:: Saved entries ::

..........

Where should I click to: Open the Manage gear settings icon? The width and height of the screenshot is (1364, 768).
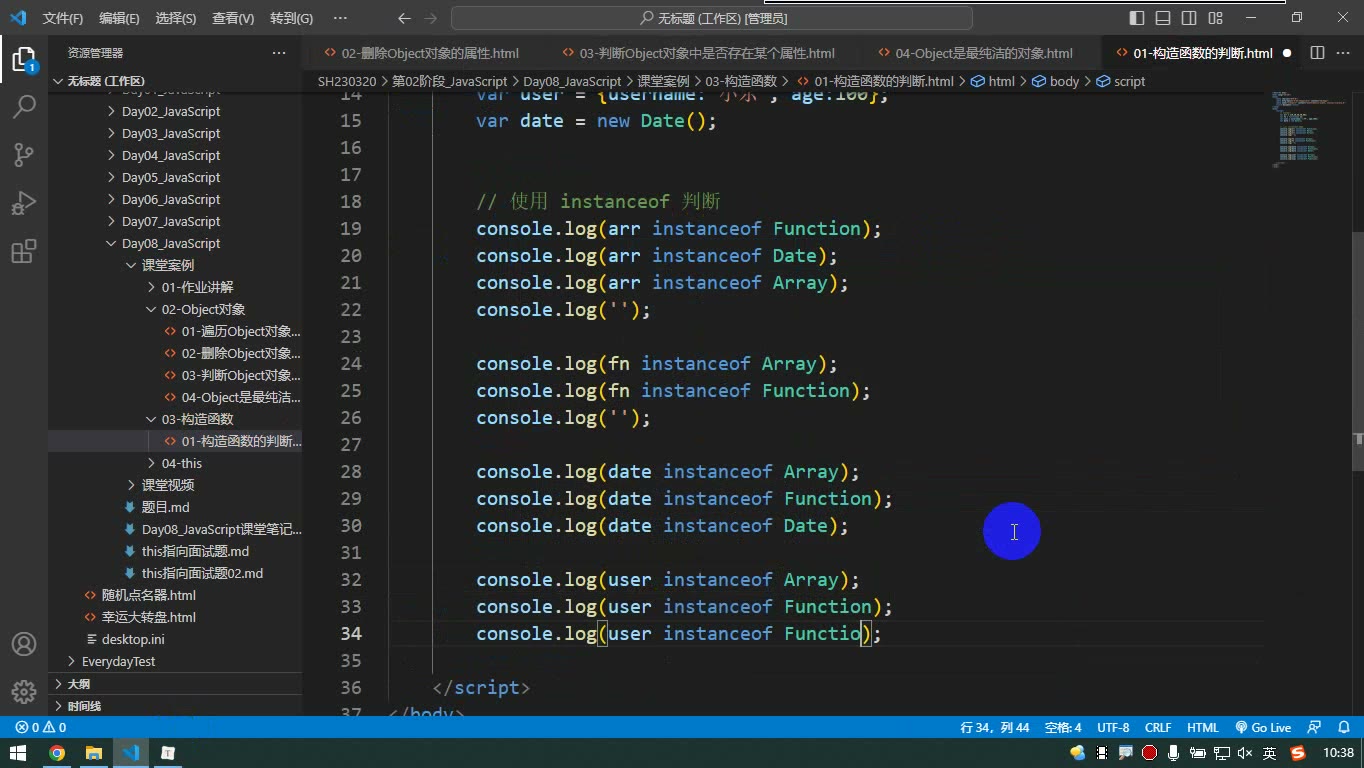[x=24, y=692]
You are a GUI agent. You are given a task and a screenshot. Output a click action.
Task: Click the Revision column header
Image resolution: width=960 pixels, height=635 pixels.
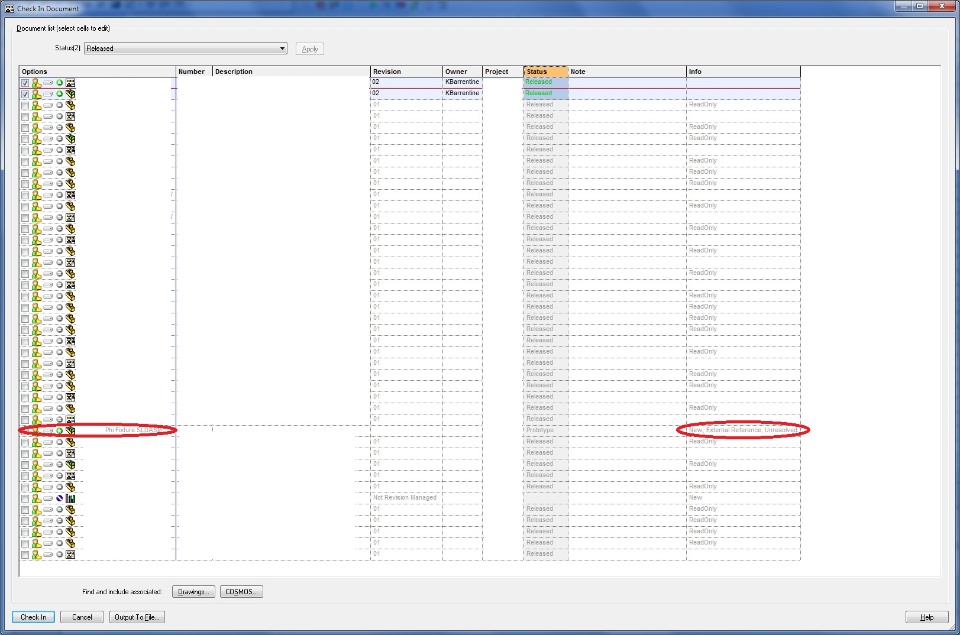point(406,72)
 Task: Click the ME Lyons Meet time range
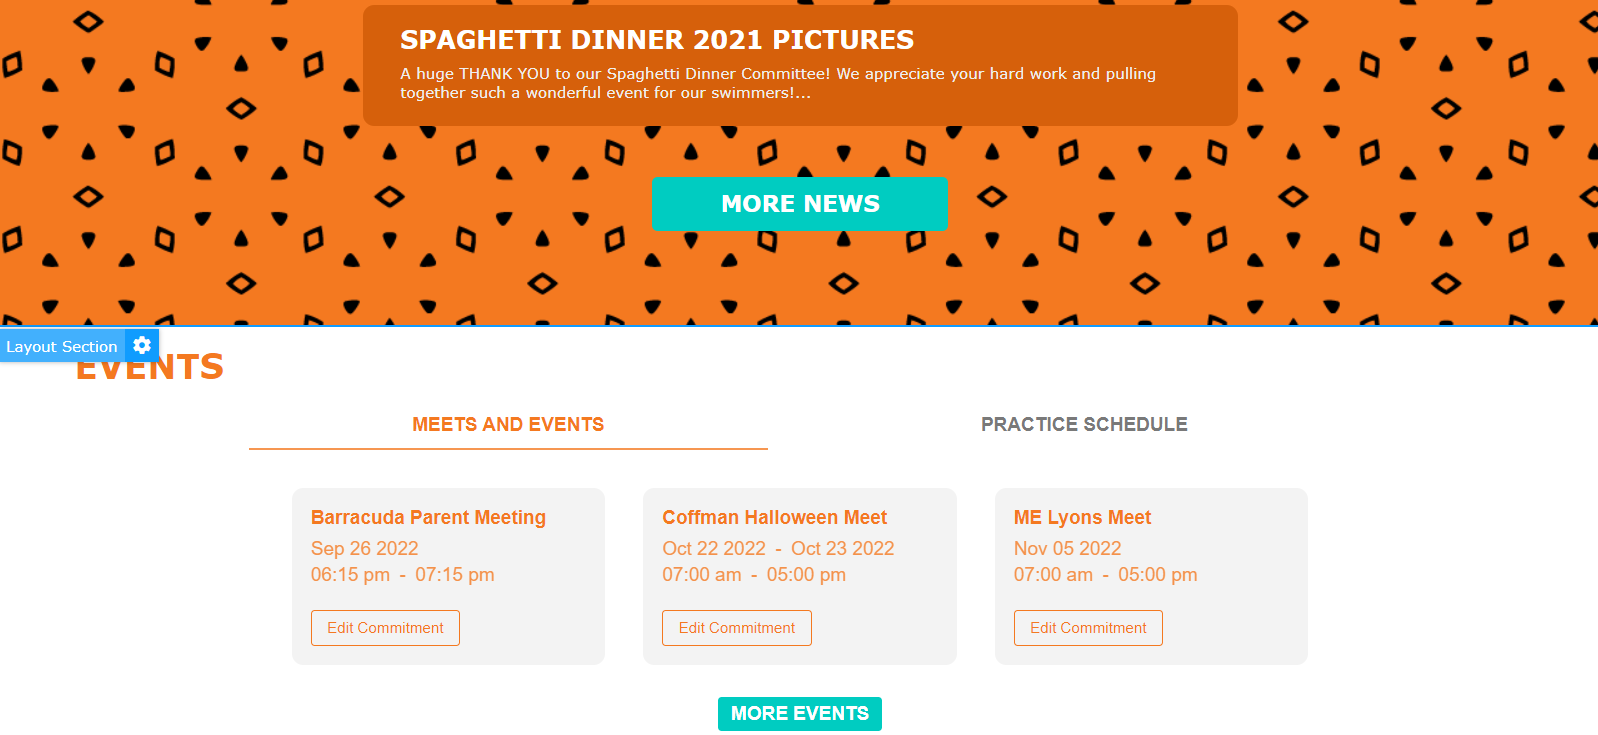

..........

:: Task instructions ::
Set down each entry above word for word, without its pictures.

:: Result of the exercise ::
Where should I click to: Open the Manage gear settings icon? The width and height of the screenshot is (1364, 768).
[x=24, y=692]
You are a GUI agent. You are given a task and a screenshot. Output a click action.
Task: Click the Revision column header
Image resolution: width=960 pixels, height=635 pixels.
point(406,72)
 Task: Click the ME Lyons Meet time range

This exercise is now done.